§ **ACTION ITEM**: The answer must consist only of the lines from the line with "All Cowboy / Western Boots (656, 161)" to the line with "Κυκλαδιτικη αισθητικη (102, 1599)", both included, exactly as they stand below.

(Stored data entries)

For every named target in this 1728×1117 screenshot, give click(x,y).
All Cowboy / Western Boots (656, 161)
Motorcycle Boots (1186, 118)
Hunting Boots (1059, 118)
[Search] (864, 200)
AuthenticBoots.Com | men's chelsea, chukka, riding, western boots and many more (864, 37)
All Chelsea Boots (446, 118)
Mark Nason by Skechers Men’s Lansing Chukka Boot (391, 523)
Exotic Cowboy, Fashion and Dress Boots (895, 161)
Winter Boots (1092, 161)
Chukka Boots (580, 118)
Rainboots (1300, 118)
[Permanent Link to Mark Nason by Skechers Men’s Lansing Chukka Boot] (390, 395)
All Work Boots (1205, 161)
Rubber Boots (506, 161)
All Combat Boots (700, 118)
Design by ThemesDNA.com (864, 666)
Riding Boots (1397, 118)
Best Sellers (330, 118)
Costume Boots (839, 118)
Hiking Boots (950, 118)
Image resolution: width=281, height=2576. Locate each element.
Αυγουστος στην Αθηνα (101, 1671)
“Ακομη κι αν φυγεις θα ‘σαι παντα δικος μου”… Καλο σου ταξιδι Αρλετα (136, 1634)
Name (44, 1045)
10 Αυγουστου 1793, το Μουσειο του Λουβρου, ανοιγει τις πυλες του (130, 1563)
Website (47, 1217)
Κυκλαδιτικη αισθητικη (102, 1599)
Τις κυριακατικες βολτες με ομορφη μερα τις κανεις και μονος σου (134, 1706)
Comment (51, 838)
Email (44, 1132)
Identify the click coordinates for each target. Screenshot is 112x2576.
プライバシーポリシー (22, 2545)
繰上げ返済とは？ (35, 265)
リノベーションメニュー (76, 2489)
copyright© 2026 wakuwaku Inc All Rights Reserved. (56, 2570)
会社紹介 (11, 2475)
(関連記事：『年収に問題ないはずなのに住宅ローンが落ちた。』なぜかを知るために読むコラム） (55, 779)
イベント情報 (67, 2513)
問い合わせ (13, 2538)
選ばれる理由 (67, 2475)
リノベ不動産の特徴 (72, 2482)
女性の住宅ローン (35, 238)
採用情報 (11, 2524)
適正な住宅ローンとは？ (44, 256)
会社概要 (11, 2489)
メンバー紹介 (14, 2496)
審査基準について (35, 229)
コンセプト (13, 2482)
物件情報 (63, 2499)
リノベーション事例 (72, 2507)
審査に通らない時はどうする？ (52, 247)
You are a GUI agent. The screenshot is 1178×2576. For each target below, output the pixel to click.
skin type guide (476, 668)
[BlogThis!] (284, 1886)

§ **WRITTEN RESPONSE**:
All Cowboy / Western Boots (656, 161)
Motorcycle Boots (1186, 118)
Hunting Boots (1059, 118)
[Search] (864, 200)
AuthenticBoots.Com | men's chelsea, chukka, riding, western boots and many more (864, 37)
All Chelsea Boots (446, 118)
Mark Nason by Skechers Men’s Lansing Chukka Boot (391, 523)
Exotic Cowboy, Fashion and Dress Boots (895, 161)
Winter Boots (1092, 161)
Chukka Boots (580, 118)
Rainboots (1300, 118)
[Permanent Link to Mark Nason by Skechers Men’s Lansing Chukka Boot] (390, 395)
All Work Boots (1205, 161)
Rubber Boots (506, 161)
All Combat Boots (700, 118)
Design by ThemesDNA.com (864, 666)
Riding Boots (1397, 118)
Best Sellers (330, 118)
Costume Boots (839, 118)
Hiking Boots (950, 118)
Image resolution: width=281, height=2576. Locate each element.
Αυγουστος στην Αθηνα (101, 1671)
“Ακομη κι αν φυγεις θα ‘σαι παντα δικος μου”… Καλο σου ταξιδι Αρλετα (136, 1634)
Name (44, 1045)
10 Αυγουστου 1793, το Μουσειο του Λουβρου, ανοιγει τις πυλες του (130, 1563)
Website (47, 1217)
Κυκλαδιτικη αισθητικη (102, 1599)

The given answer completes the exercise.